One such institution is the approximately $2 billion-in-assets Coastal Federal CU in Raleigh, NC. With many traditional small-balance CRE lenders still idled, Coastal management would like to continue taking advantage of solid opportunities to grow its CRE portfolio, says business loan officer Evans Lackey.

However, that 12.25 percent cap is clearly crimping Coastal’s ambitions. Lackey estimates Coastal’s MBL activity dropped by one-half in 2009 as the portfolio approached the cap – after two very active years at about $100 million per annum.

"We were able to cherry pick some very good deals and get money to people that needed commercial real estate financing, but now we’re having to slow down" because of the cap issue, Lackey laments. In fact, a primary reason the CU industry's MBL growth isn’t even stronger is that so many institutions that have become active in CRE lending are "capped out," as Lackey put it.

Logically, he and other senior managers at Coastal would enthusiastically welcome a doubling of the cap, which would "alleviate the current restraint" on the lender's portfolio growth.

And even some of the smaller co-ops that don't have the in-house expertise to originate business and CRE loans would presumably look to participate more in credit union lending syndications if the cap is raised, adds Friedman.

Of course, CUs with their roughly $750 billion in deposits have a long way to go before approaching the heft of the nation’s hard-hit banking sector (with more like $9 trillion).

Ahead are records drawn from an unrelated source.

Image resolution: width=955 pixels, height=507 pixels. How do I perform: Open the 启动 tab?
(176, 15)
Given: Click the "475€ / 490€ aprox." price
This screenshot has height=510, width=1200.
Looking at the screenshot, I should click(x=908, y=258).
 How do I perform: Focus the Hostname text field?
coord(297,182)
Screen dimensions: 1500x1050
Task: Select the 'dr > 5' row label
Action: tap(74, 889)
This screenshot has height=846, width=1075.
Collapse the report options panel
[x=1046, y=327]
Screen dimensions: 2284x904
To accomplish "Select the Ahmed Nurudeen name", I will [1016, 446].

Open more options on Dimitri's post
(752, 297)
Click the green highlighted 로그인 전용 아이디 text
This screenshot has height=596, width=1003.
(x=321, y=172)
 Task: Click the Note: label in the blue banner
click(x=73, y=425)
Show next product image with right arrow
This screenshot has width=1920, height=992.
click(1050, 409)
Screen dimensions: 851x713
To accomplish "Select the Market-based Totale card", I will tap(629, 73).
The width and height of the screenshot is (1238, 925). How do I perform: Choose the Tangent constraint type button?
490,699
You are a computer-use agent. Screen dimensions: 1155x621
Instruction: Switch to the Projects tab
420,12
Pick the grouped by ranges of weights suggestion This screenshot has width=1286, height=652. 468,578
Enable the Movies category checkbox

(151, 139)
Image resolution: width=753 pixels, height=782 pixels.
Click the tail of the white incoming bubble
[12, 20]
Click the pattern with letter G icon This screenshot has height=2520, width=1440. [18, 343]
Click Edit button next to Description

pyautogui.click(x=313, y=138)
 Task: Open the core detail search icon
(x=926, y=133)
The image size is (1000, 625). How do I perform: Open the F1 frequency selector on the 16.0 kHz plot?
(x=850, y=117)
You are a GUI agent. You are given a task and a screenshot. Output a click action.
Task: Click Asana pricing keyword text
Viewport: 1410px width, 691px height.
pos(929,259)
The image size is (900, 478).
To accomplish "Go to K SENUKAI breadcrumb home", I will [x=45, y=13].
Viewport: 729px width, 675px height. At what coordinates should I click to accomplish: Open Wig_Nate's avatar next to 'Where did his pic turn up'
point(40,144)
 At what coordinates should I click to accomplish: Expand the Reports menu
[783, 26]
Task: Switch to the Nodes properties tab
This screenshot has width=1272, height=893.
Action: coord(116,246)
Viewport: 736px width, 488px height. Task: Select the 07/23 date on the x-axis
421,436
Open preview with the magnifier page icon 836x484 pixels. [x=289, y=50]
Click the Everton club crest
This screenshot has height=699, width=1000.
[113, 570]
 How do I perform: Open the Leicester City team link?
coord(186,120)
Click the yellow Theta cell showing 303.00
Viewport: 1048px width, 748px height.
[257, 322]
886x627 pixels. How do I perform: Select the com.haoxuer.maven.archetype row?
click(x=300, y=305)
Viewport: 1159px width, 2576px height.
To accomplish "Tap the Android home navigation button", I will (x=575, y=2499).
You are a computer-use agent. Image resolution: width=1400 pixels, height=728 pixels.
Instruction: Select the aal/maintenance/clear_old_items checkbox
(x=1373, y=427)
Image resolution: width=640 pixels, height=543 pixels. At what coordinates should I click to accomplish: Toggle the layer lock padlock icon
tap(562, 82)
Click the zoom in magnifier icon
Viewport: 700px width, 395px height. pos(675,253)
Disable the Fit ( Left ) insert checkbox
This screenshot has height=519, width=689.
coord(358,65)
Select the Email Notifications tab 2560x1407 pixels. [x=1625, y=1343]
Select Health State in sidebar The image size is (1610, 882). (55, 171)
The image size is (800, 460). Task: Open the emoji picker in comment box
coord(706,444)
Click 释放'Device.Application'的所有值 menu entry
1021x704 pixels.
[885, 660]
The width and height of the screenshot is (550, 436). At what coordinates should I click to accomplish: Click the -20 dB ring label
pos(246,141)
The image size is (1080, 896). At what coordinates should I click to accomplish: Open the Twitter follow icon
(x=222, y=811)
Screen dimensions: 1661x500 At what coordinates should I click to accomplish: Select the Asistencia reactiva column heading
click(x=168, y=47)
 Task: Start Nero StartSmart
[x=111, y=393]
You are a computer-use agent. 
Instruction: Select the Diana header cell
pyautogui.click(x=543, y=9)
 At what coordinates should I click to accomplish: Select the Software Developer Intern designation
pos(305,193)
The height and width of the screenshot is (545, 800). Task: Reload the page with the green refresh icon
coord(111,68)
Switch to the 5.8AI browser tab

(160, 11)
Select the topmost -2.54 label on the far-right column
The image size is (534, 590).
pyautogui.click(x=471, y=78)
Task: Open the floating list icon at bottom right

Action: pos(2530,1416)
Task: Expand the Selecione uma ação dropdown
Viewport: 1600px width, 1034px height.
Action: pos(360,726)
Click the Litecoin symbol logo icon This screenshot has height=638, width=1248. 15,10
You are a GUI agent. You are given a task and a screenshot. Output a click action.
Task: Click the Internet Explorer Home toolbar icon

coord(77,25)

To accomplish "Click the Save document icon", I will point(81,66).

But they have come to compete effectively in the small-balance CRE arena.

Under prevailing CU regulations, MBLs above $50,000 are full recourse and must be collateralized. Friedman estimates three-fourths of them are secured by CRE, adding that some larger CUs will on occasion make loans (some as syndicate participants) as large as $5 million or more.

Some offer construction loans as well as permanent financing. Along with owner-occupied businesses, multifamily properties tend to attract the most attention from CU loan officers.

Since most credit unions active in small-balance CRE finance underwrite and originate loans to hold within their investment portfolios, rates and terms tend to be comparable to what community banks quote, Friedman notes.

For its part, Coastal frequently originates MBLs in the range of $750,000 to $1 million, but it has regularly funded CRE-backed mortgages from $2 million up to its internal cap of $3 million. Lackey describes Coastal's CRE lending strategy as "extremely conservative," sticking with permanent financing secured by primary property types, and avoiding hotels or any special-purpose categories. As a result none of its larger CRE loans are in default.

The cap-doubling legislation was introduced in the House of Representatives as HR 3380, and referred to the House Committee on Financial Services. The companion Senate bill, S 2019, was referred to the Committee on Banking, Housing, and Urban Affairs.

The bills appear to have considerable bipartisan support, but their fate remains uncertain as Congress continues to debate various measures to boost employment. Predictably, the banking lobby claims the legislation would give CUs an unfair advantage, given that bank have to pay income taxes and distribute profits to investors.

Further down the road, Friedman sees a potentially even larger role for CUs in small-balance CRE finance if their current prohibitions against charging pre-payment penalties are eliminated. That would boost CUs’ ability to sell loans into the secondary market, allowing for higher origination volumes, the consultant concludes.